**The data:**
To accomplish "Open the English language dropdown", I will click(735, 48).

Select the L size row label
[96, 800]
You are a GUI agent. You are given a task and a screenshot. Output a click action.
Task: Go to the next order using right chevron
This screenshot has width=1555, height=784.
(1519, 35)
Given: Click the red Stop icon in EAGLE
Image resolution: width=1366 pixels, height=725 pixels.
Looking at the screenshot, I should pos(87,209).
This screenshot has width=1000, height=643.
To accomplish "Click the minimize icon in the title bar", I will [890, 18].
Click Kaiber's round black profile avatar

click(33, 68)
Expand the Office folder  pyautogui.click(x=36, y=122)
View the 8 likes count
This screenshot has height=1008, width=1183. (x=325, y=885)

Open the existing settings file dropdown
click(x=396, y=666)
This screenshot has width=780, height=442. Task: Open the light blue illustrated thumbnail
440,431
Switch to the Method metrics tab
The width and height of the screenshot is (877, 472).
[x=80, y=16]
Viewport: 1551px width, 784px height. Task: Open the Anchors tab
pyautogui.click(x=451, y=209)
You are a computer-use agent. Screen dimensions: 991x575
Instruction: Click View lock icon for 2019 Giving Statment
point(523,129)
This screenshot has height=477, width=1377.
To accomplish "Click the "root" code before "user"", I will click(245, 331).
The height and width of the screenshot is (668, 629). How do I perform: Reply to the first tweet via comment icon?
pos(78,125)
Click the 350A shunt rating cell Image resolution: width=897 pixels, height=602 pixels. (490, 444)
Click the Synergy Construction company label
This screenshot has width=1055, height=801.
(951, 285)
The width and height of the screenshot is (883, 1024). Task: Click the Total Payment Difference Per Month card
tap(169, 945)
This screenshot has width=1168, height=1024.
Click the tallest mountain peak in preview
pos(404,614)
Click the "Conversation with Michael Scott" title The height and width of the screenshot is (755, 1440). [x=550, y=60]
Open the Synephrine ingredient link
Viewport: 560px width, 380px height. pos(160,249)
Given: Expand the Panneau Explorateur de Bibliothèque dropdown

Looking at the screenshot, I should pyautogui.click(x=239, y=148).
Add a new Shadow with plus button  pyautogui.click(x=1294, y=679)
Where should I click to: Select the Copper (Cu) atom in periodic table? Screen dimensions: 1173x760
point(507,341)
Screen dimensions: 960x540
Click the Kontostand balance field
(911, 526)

**Task goal:** Transcribe the entries exactly, and make each line match the original.

**Answer section:**
To accomplish "Open the English language dropdown", I will click(735, 48).

Select the L size row label
[96, 800]
You are a GUI agent. You are given a task and a screenshot. Output a click action.
Task: Go to the next order using right chevron
This screenshot has width=1555, height=784.
(1519, 35)
Given: Click the red Stop icon in EAGLE
Image resolution: width=1366 pixels, height=725 pixels.
Looking at the screenshot, I should pos(87,209).
This screenshot has width=1000, height=643.
To accomplish "Click the minimize icon in the title bar", I will [890, 18].
Click Kaiber's round black profile avatar

click(33, 68)
Expand the Office folder  pyautogui.click(x=36, y=122)
View the 8 likes count
This screenshot has height=1008, width=1183. (x=325, y=885)

Open the existing settings file dropdown
click(x=396, y=666)
This screenshot has width=780, height=442. Task: Open the light blue illustrated thumbnail
440,431
Switch to the Method metrics tab
The width and height of the screenshot is (877, 472).
[x=80, y=16]
Viewport: 1551px width, 784px height. Task: Open the Anchors tab
pyautogui.click(x=451, y=209)
You are a computer-use agent. Screen dimensions: 991x575
Instruction: Click View lock icon for 2019 Giving Statment
point(523,129)
This screenshot has height=477, width=1377.
To accomplish "Click the "root" code before "user"", I will click(245, 331).
The height and width of the screenshot is (668, 629). How do I perform: Reply to the first tweet via comment icon?
pos(78,125)
Click the 350A shunt rating cell Image resolution: width=897 pixels, height=602 pixels. (490, 444)
Click the Synergy Construction company label
This screenshot has width=1055, height=801.
(951, 285)
The width and height of the screenshot is (883, 1024). Task: Click the Total Payment Difference Per Month card
tap(169, 945)
This screenshot has width=1168, height=1024.
Click the tallest mountain peak in preview
pos(404,614)
Click the "Conversation with Michael Scott" title The height and width of the screenshot is (755, 1440). [x=550, y=60]
Open the Synephrine ingredient link
Viewport: 560px width, 380px height. pos(160,249)
Given: Expand the Panneau Explorateur de Bibliothèque dropdown

Looking at the screenshot, I should pyautogui.click(x=239, y=148).
Add a new Shadow with plus button  pyautogui.click(x=1294, y=679)
Where should I click to: Select the Copper (Cu) atom in periodic table? Screen dimensions: 1173x760
point(507,341)
Screen dimensions: 960x540
Click the Kontostand balance field
(911, 526)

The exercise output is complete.